CenterForOpenScience / pydocx

An extendable docx file format parser and converter
Other
186 stars 55 forks source link

Anchors aren't taken into account when resolving Hyperlinks #205

Closed jhubert closed 8 years ago

jhubert commented 8 years ago

Some representations of Hyperlinks separate the link from the anchor.

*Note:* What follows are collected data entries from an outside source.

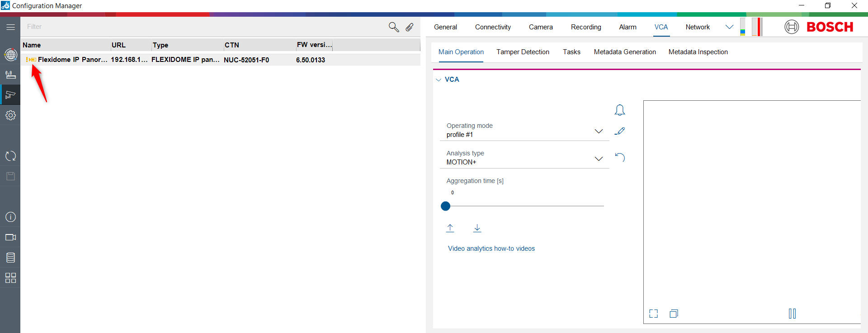Image resolution: width=868 pixels, height=333 pixels.
Task: Click the reload/refresh icon in the sidebar
Action: [10, 156]
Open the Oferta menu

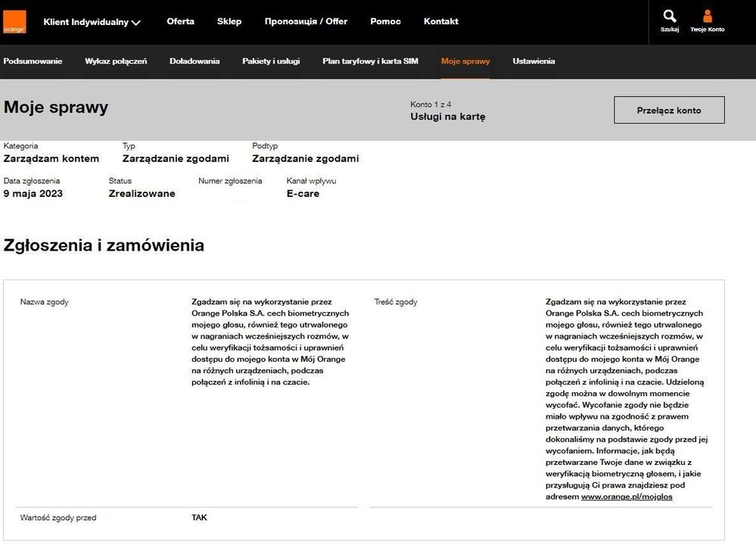click(x=180, y=21)
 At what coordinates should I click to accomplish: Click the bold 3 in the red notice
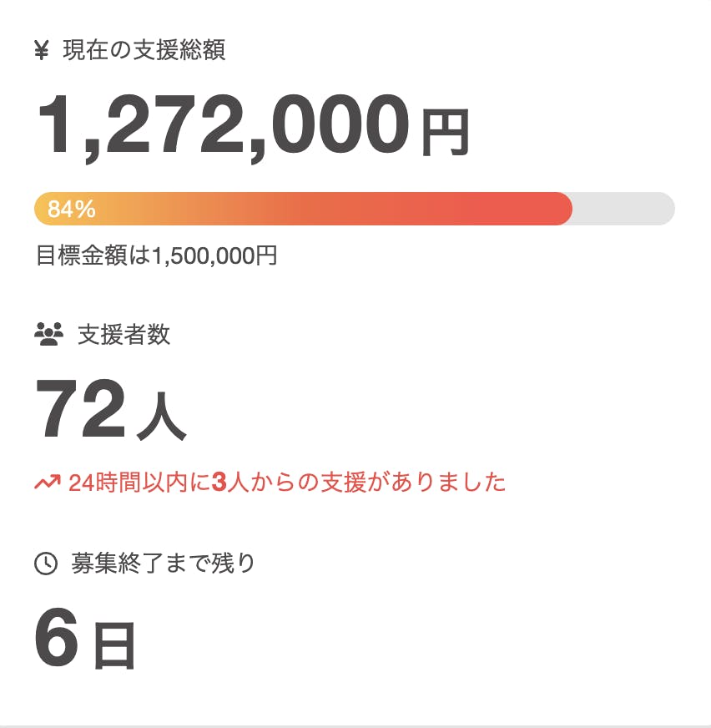point(219,483)
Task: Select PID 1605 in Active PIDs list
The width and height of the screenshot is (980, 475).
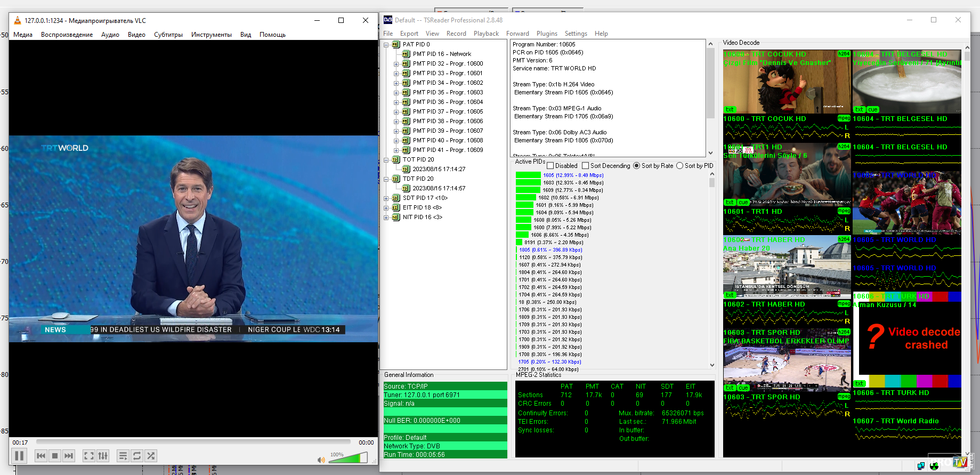Action: [x=573, y=175]
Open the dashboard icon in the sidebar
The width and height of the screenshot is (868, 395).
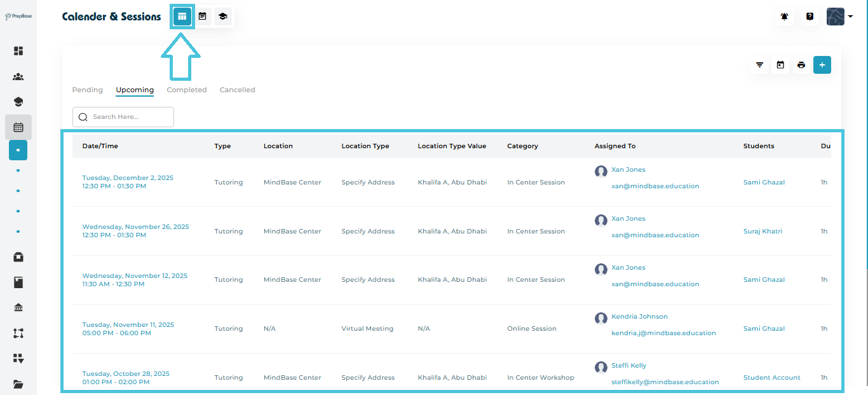pyautogui.click(x=18, y=51)
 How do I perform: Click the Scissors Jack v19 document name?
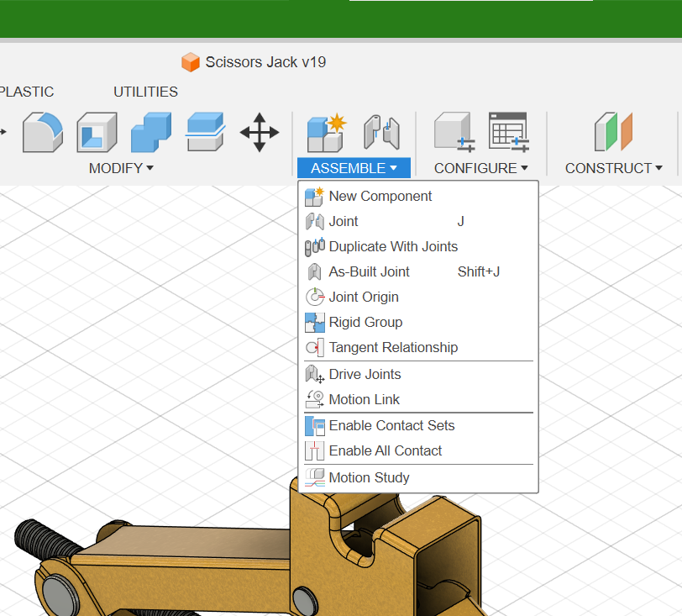[x=265, y=61]
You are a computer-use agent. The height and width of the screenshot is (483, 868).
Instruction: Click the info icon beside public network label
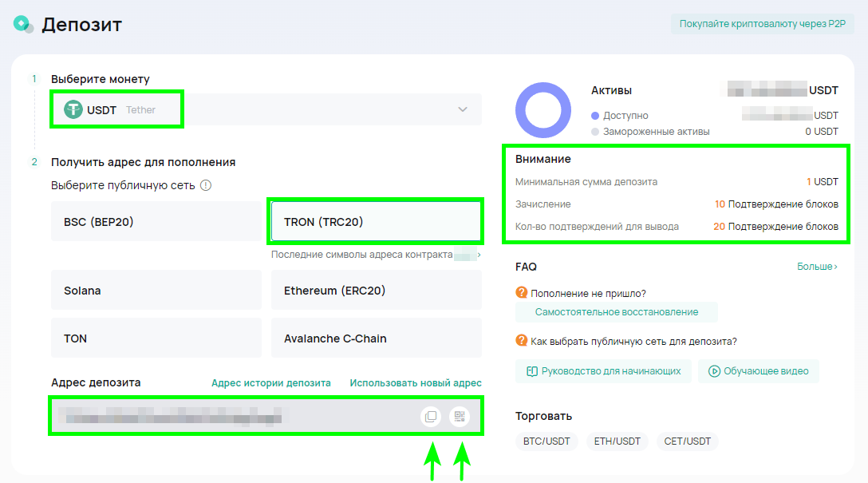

The resulting href values in the HTML don't include the anchor part.

For example (note the w:anchor attribute):

<w:hyperlink r:id="rId5" w:anchor="testing" w:history="1">
  <w:r w:rsidRPr="00A87DC3">
    <w:rPr>
      <w:rStyle w:val="Hyperlink"/>
    </w:rPr>
    <w:t>HERE</w:t>
  </w:r>
</w:hyperlink>

References the rId5 relationship defined here:

<?xml version="1.0" encoding="UTF-8" standalone="yes"?>
<Relationships xmlns="http://schemas.openxmlformats.org/package/2006/relationships">
  <Relationship Id="rId5" Type="http://schemas.openxmlformats.org/officeDocument/2006/relationships/hyperlink" Target="https://www.google.com" TargetMode="External"/>
</Relationships>

But results in the following HTML:

<a href="https://www.google.com">HERE</a>

instead of:

<a href="https://www.google.com#testing">HERE</a>

The anchor portion is missing entirely. Testing document attached.

hyperlink_anchor_issue.docx